● TASK REQUIREMENTS:
A. Answer these questions from the forum post about static variables in Python:
(i) Which section of the tutorial does the post quote?
(ii) What does the first version of the function print on the call f(3)?
(iii) In the rewritten function, what default value does the parameter l receive?
B. Retype the forum post about static variables in Python from "Being also new" up to and including "the case study?".
C. Continue the forum post about static variables in Python from the point where it stops.

● EXCERPTED TEXT:
━━━━━━

Newbie asks about static variables...

[Emile van Sebille]

Being also new at Python, doesn't your example follow the example from
section 4.7 of the tutorial?

Why is this *evil*?  It's right there in the tutorial.  </aside - I really
do believe everything I read> What is Guido not saying? What are the
dangers?  Where is the case study?

</start paste from section 4.7>
Important warning: The default value is evaluated only once. This makes a
difference when the default is a mutable object such as a list or
dictionary. For example, the following function accumulates the arguments
passed to it on subsequent calls:


def f(a, l = []):
    l.append(a)
    return l
print f(1)
print f(2)
print f(3)

This will print


[1]
[1, 2]
[1, 2, 3]

If you don't want the default to be shared between subsequent calls, you can
write the function like this instead:


def f(a, l = None):
    if l is None:
        l = []
    l.append(a)

</end paste>

trying-my-best-to-keep-up-and-make-sense-of-it-all-ly y'rs

Emile van Sebille
emile at fenx.com
-------------------


Evan Simpson <evan at tokenexchange.com> wrote in message
news:8sHX2.66$eD1.21692 at news.corridex.com...

━━━━━━

(Stored items)
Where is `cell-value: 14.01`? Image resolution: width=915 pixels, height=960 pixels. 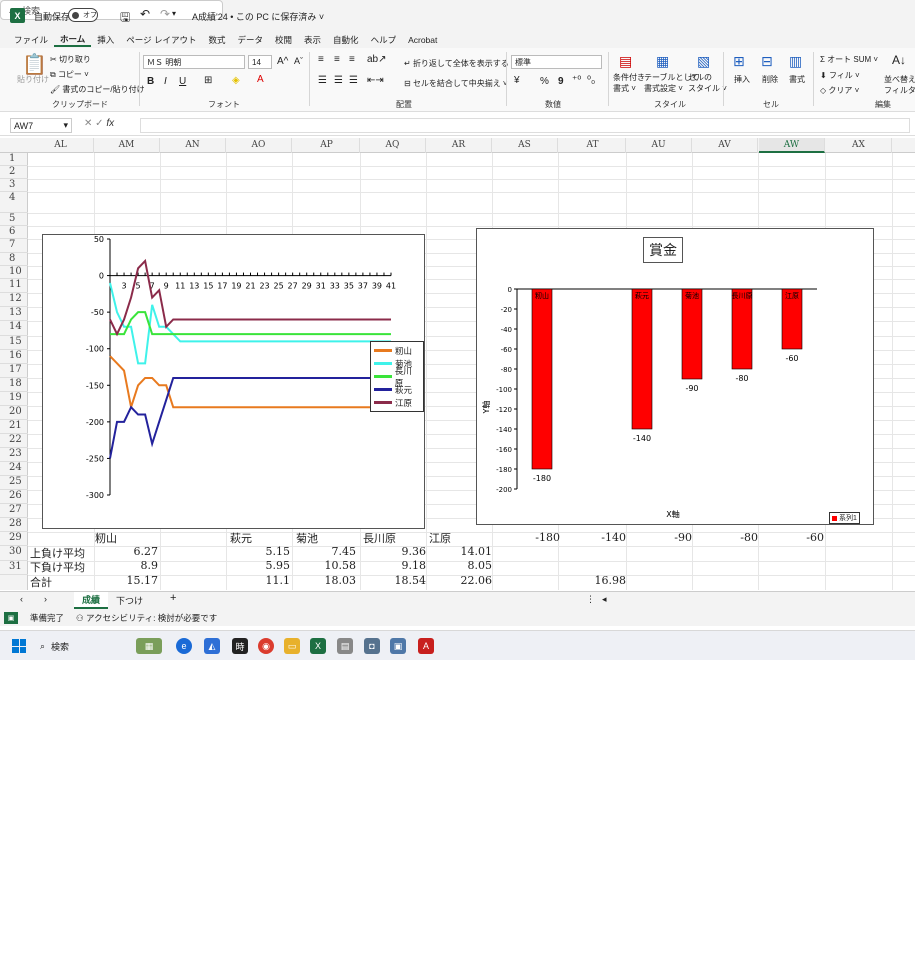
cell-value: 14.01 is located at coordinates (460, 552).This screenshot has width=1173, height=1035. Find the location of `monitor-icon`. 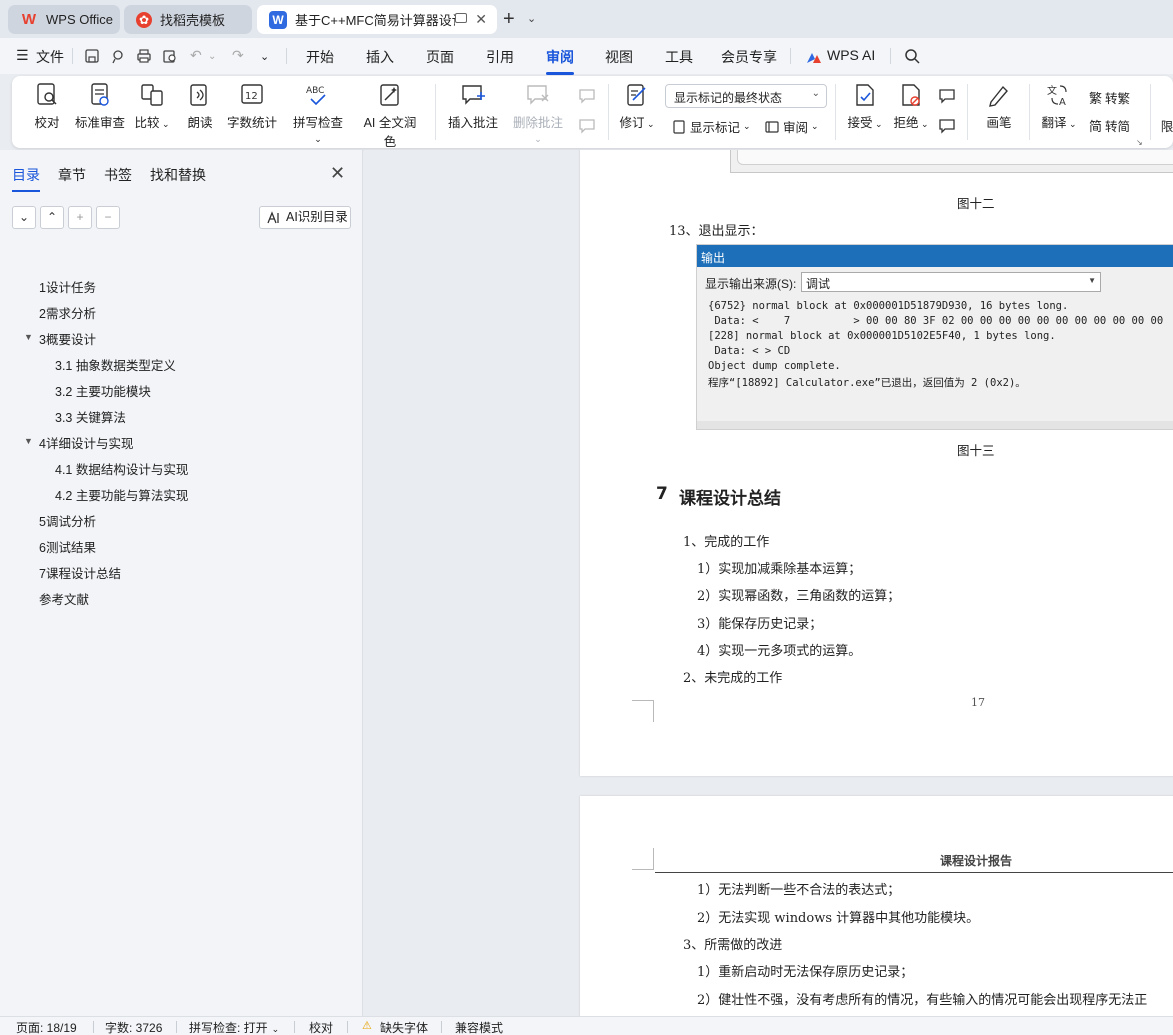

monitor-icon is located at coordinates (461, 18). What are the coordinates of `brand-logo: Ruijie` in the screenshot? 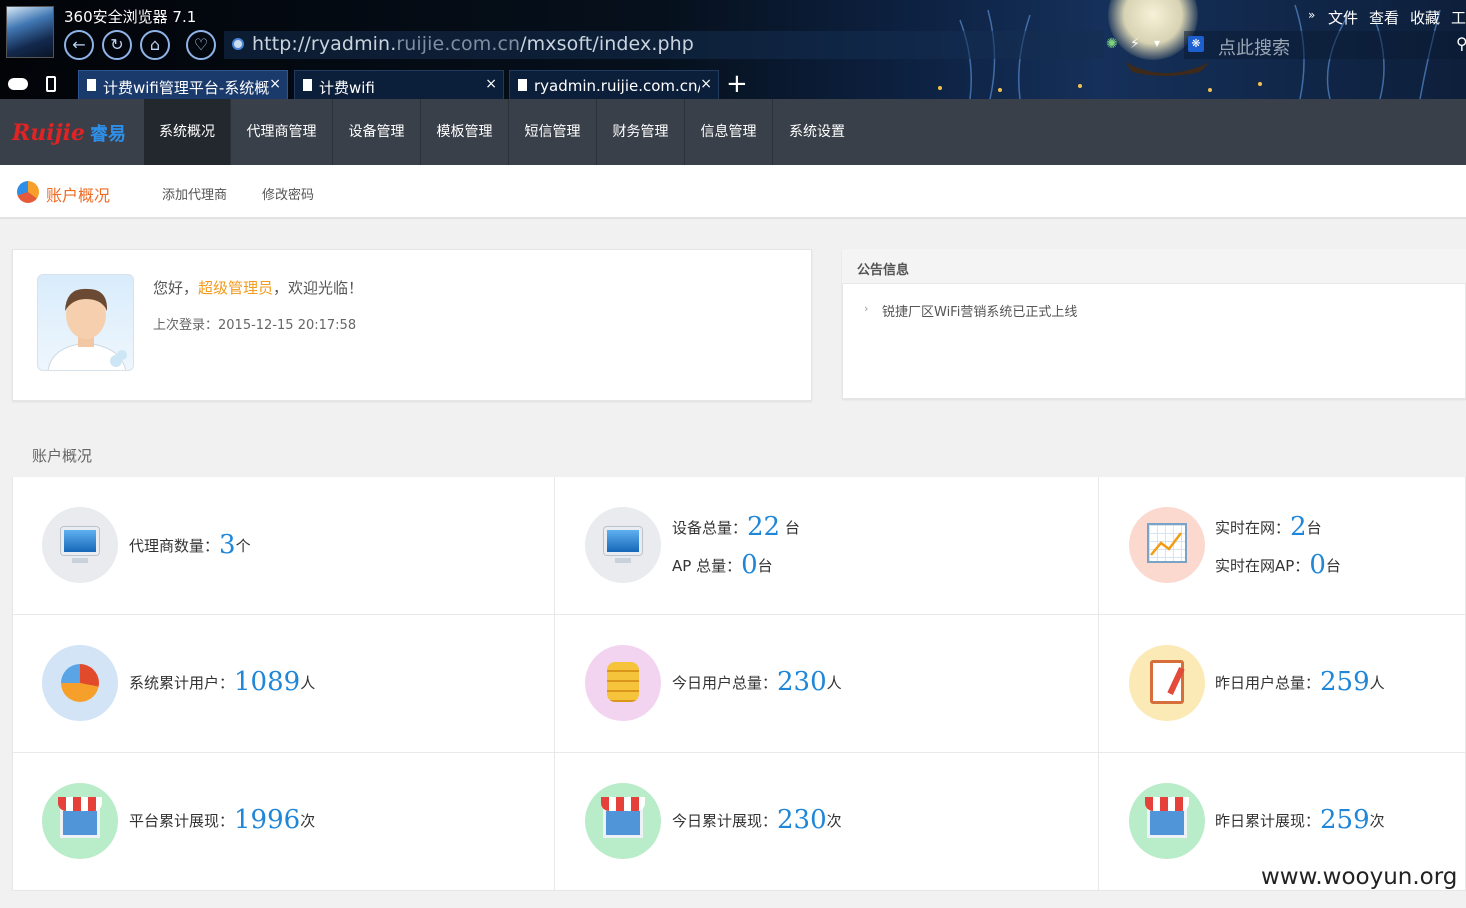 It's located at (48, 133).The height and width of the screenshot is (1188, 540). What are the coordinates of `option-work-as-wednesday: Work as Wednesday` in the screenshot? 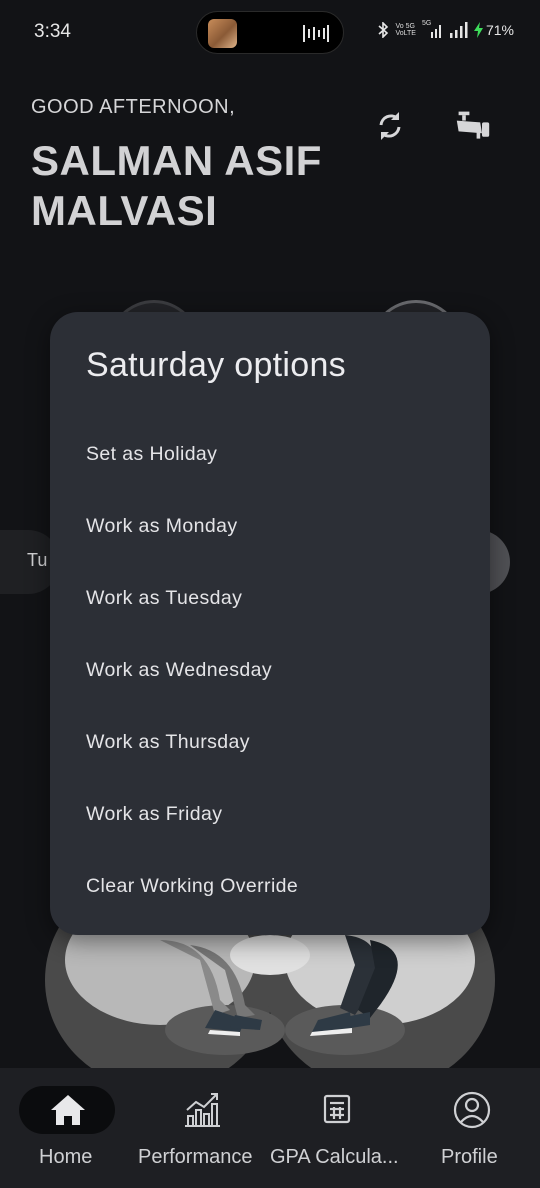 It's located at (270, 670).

━━━━━━

● RESPONSES TO THE EXERCISE:
A.
(i) Section 4.7
(ii) [1, 2, 3]
(iii) None

B.
Being also new at Python, doesn't your example follow the example from
section 4.7 of the tutorial?

Why is this *evil*?  It's right there in the tutorial.  </aside - I really
do believe everything I read> What is Guido not saying? What are the
dangers?  Where is the case study?

C.
> If you *really*, *really* want a function-private static, you could write
> this:
>
> def killParrot(no_of_calls=[0]):
>     # do stuff
>     print "Number of calls is %d" % no_of_calls[0]
>     no_of_calls[0] = no_of_calls[0] + 1
>
> >>> killParrot()
> Number of calls is 0
> >>> killParrot()
> Number of calls is 1
> >>>
>
> This is also a case study in the dangers of mutable default parameters.
>
> I wouldn't normally mention a wierd idiom like this in the presence of a
> newbie, but I'm feeling evil.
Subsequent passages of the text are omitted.